The Most Damaging Drinks for Your Child’s Teeth

Summer is coming and with it, warmer weather that makes us all reach for something cool to drink. We have endless options to quench our thirst from fountain sodas and bottled energy drinks to more natural options like organic lemonade and 100 percent fruit juice. As a parent, you want to provide the best choices for your children. What drinks should you stock at home to get you through the long days of summer?

The #1 Drink to Avoid: Carbonated Sodas

Kids may beg for a cold can of soda, but these are the very worst option to sate your child’s thirst. Sodas of all varieties are loaded with sugar which behaves as a source of food for the bad bacteria in the child’s mouth. One soda won’t instantly cause cavities, but frequent soda consumption combined with the spotty tooth brushing habits common in young children can contribute to early tooth decay.

Another problem with carbonated sodas lies in the carbonation itself. As carbonation and the acid in soda come in contact with teeth they begin to erode the protective enamel outer layer of the teeth. As the enamel weakens, the tooth becomes more susceptible to serious decay.

In addition to the dental concerns posed by carbonated sodas, these drinks are detrimental to the child’s overall health.

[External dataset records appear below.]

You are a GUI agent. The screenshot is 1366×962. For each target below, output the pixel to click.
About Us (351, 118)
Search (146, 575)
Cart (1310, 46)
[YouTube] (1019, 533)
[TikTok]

The American Heart Association recommends that children consume no more than 8 teaspoons of sugar in a day. A single can of Coca-Cola has 6.5 teaspoons of sugar. Excessive consumption of sugar is linked to childhood obesity and other health issues. Additionally, young children are extremely sensitive to the effects of caffeine.

Other Drinks to Avoid: Sugary Drinks

Most drinks marketed to children are laden with sugar. Drink mixes like Kool-Aid and lemonade or ready-made drinks like Hi-C or Hawaiian Punch are popular with children and parents alike. Children like the sweetness and flavors of the drink. Parents like the low cost and easy preparation, especially during summer when the kids are home more and always thirsty.

Food manufacturers are savvy creatures and constantly adapt to their markets. They understand parents’ sensitivities toward sugar and have formulated products that offer perceived benefits. Organic lemonade, Vitamin Water, and sports drinks are still loaded with sugars that wreak havoc on your child’s teeth and diet. They also offer low-calorie versions of favorites with less sugar or artificial sweeteners, but in reality, these options aren’t any better than the originals.

Drinks to Enjoy in Moderation: 100 Percent Fruit Juice

Sippy cups full of apple juice are a common sight anywhere you find a toddler. In moderation, fruit juice can be a healthy choice for children. Look for products that are 100 percent fruit juice that have no additional sugars. In small amounts, fruit juice can provide a dose of natural vitamins and ease thirst. Even the natural versions have a significant amount of sugar, so children shouldn’t be given free reign to determine their juice intake. You can also cut the juice with water which reduces the amount of sugar in each serving.

What Can Your Child Drink?

It seems like most drink options are full of sugar, caffeine, artificial colors, and carbonation. So what can your child drink? The best options for children and adults alike are white milk and water.

  • Milk is full of calcium which helps build healthy bones and teeth. Milk is is an excellent choice to accompany meals.
  • Water is the best choice for consumption throughout the day. Calorie free, water powers the body and keeps its systems running in top shape. Additionally, water dilutes the cavity causing bacteria that form and thrive in the mouth. Children may claim water is boring, especially if they feel their peers have more interesting drink options, so try adding fresh fruits or mint leaves to liven it up.

Sugary drinks are everywhere, but their negative impact on dental and overall health are indisputable despite healthy claims made by manufacturers. Monitoring your children’s sugar intake takes diligence, but nothing sends a stronger message than your own good example.